I found how to do a graph of uses of different words/phrases - it's the Google Ngram Viewer. Here is the link for "chaise lounge" and "chaise longue". The usage of "Chaise Longue" starts climbing around 1910, hits a peak in 1944, drops dramatically to a trough in 1970, climbs back up to a plateau in the 80's and then drops a little bit from there. The usage of "Chaise Lounge" is close to zero from 1900 to 1960, where it begins a steady climb that nears the usage of "Chaise Longue" but ends well short of it.

At the bottom of the graph is a link to click on to see the usage in different time periods. Sadly, it doesn't give a search for both "chaise lounge" and "chaise longue". Checking out the searches for 2004-05 for Chaise Lounge and Chaise Longue, both are used in novels. "Chaise Longue" is used in books about furniture and in English usage books that discuss how "Chaise Longue" is the correct term instead of "Chaise Lounge".

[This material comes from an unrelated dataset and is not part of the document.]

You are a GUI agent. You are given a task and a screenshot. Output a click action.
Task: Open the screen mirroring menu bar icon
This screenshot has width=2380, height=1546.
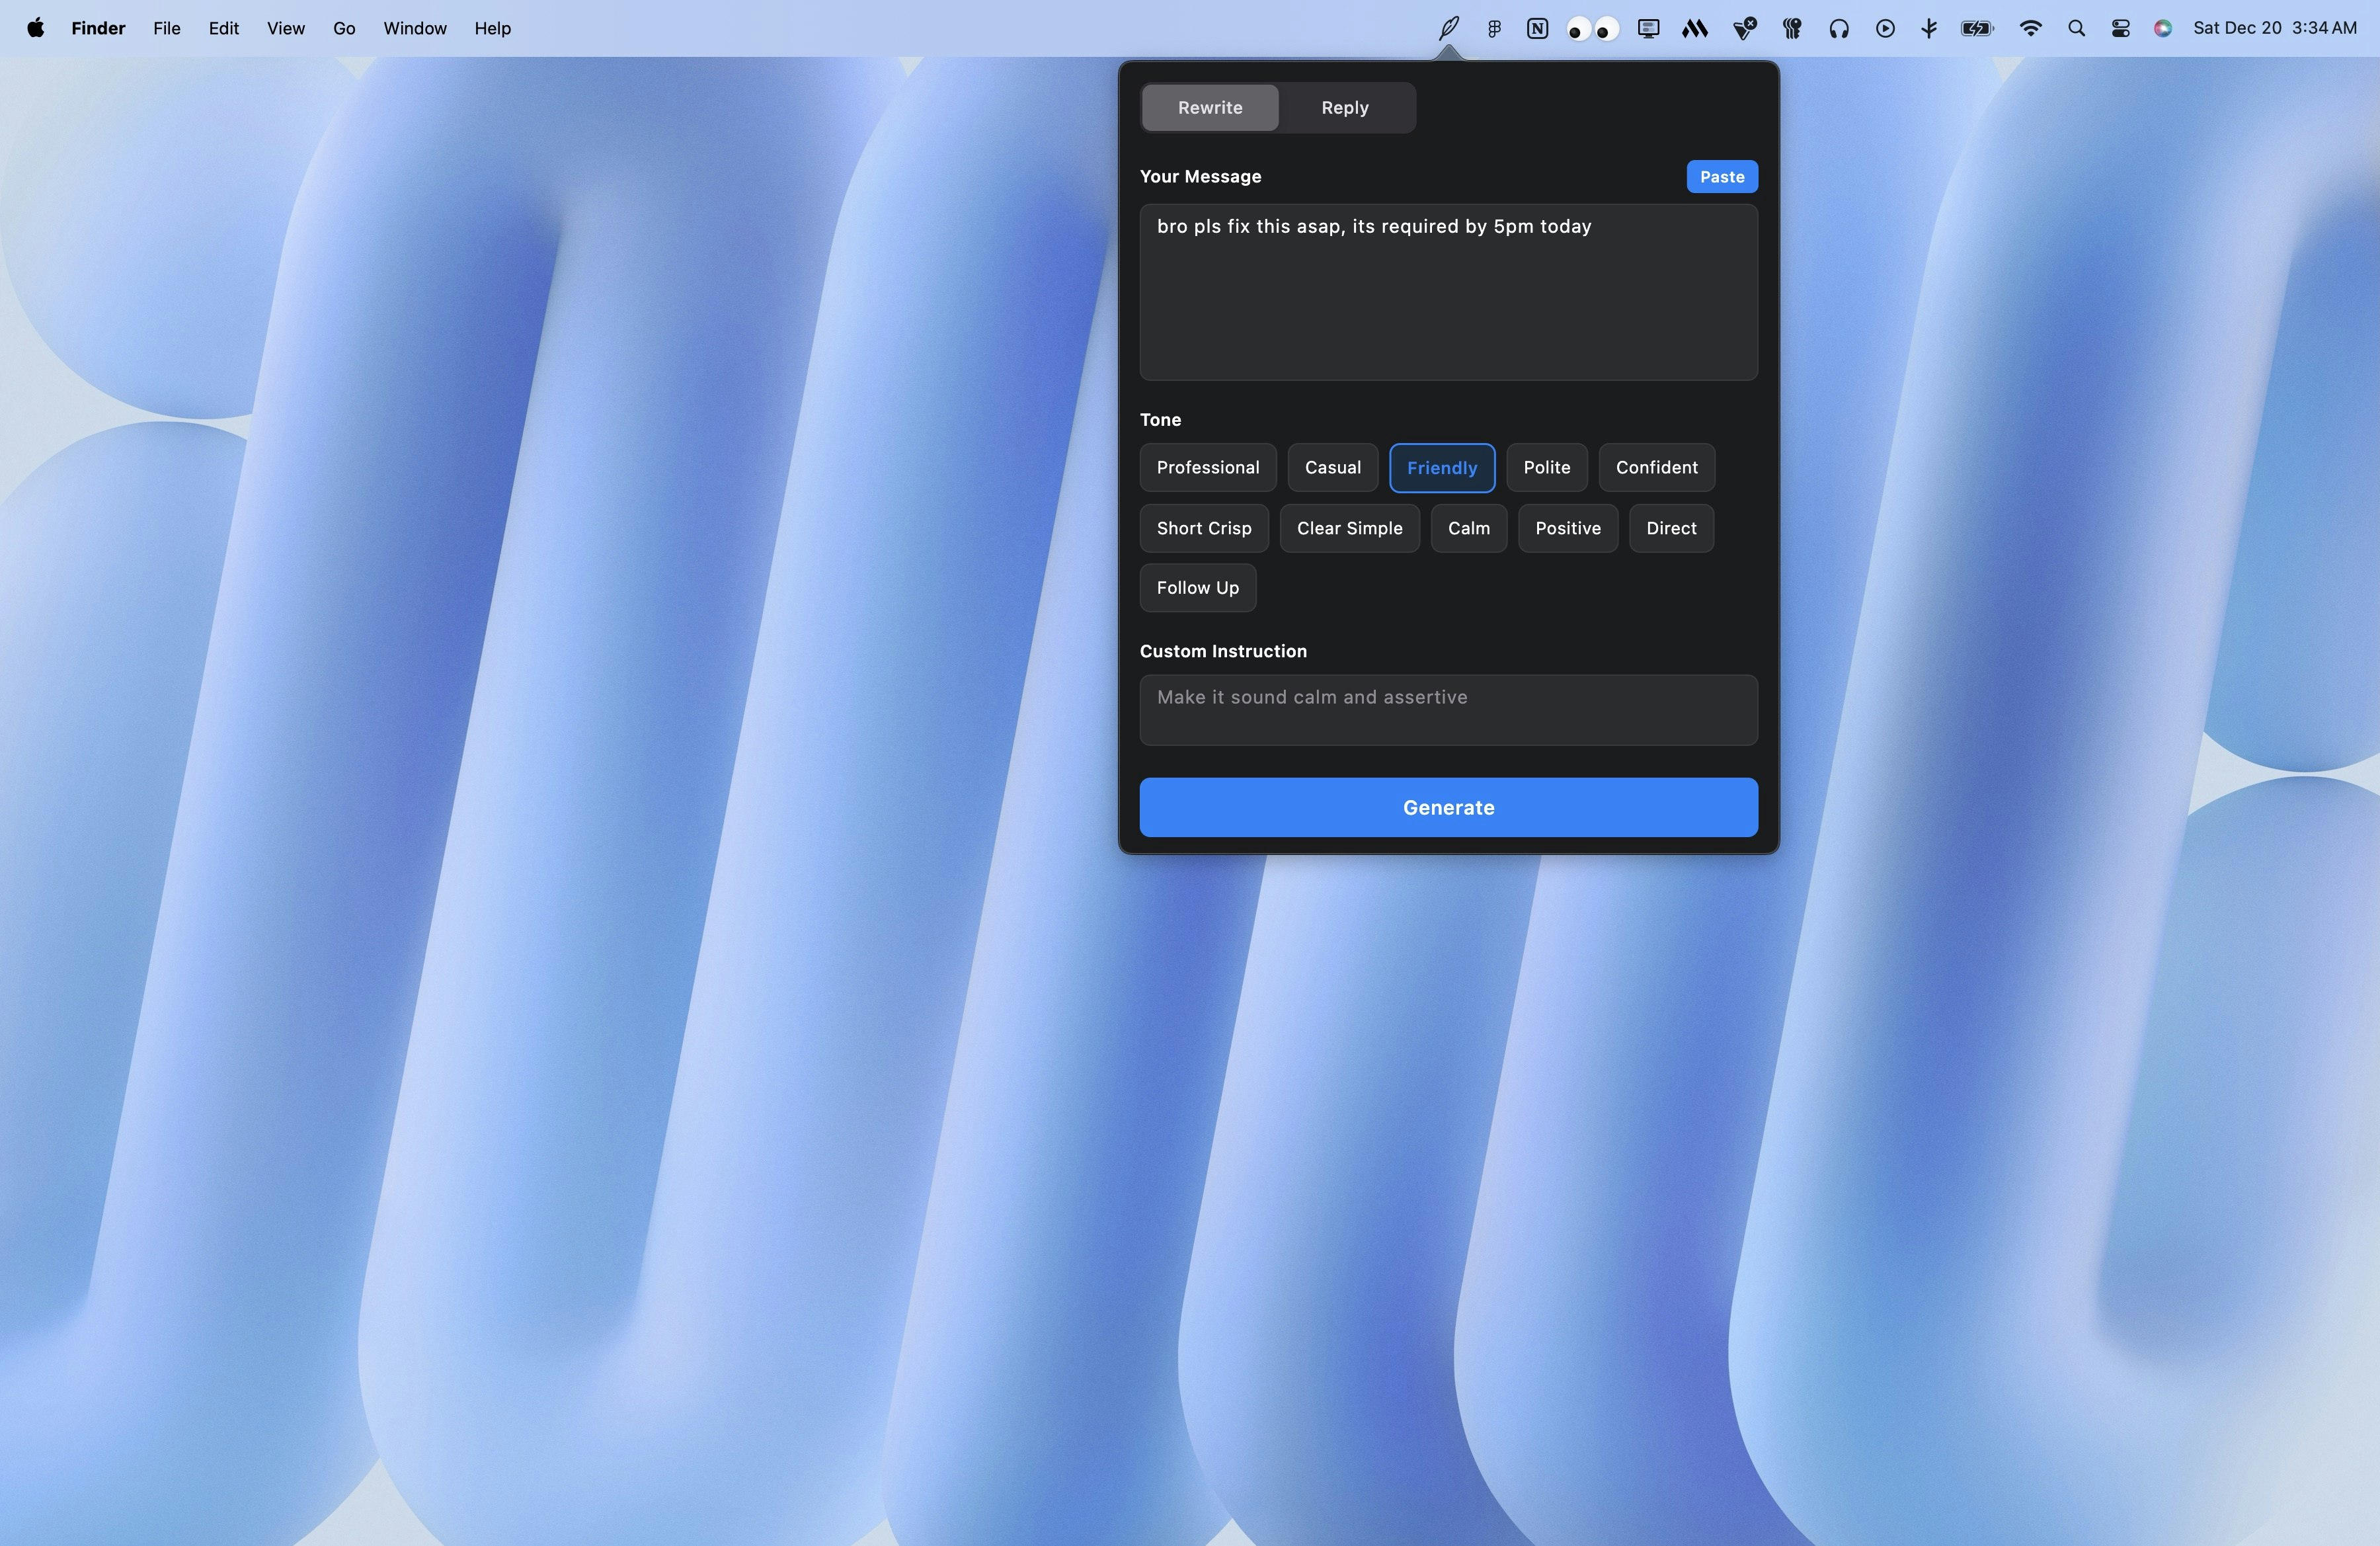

Another thing I found interesting is that, according to books that say "Chaise Longue" is the correct term, I've mispronounced "Chaise Lounge" all my life. Per those books, (for example, The Big Book of Beastly Mispronunciations), "Chaise" is pronounced "SHAZ" as is done in this Canadian Acura commercial. I've always heard it pronounced like the word "chase" with the vowel held slightly longer, as it is done in this commercial.
 
On prononce chaise, comme SHEZ en français.

It's the French word for 'chair', any chair. It rhymes with the shortened men's names Des, Les and Wes.

However, in English, it often is given a longer vowel, SHEYZ, which rhymes with 'haze', 'maize' and 'raise'.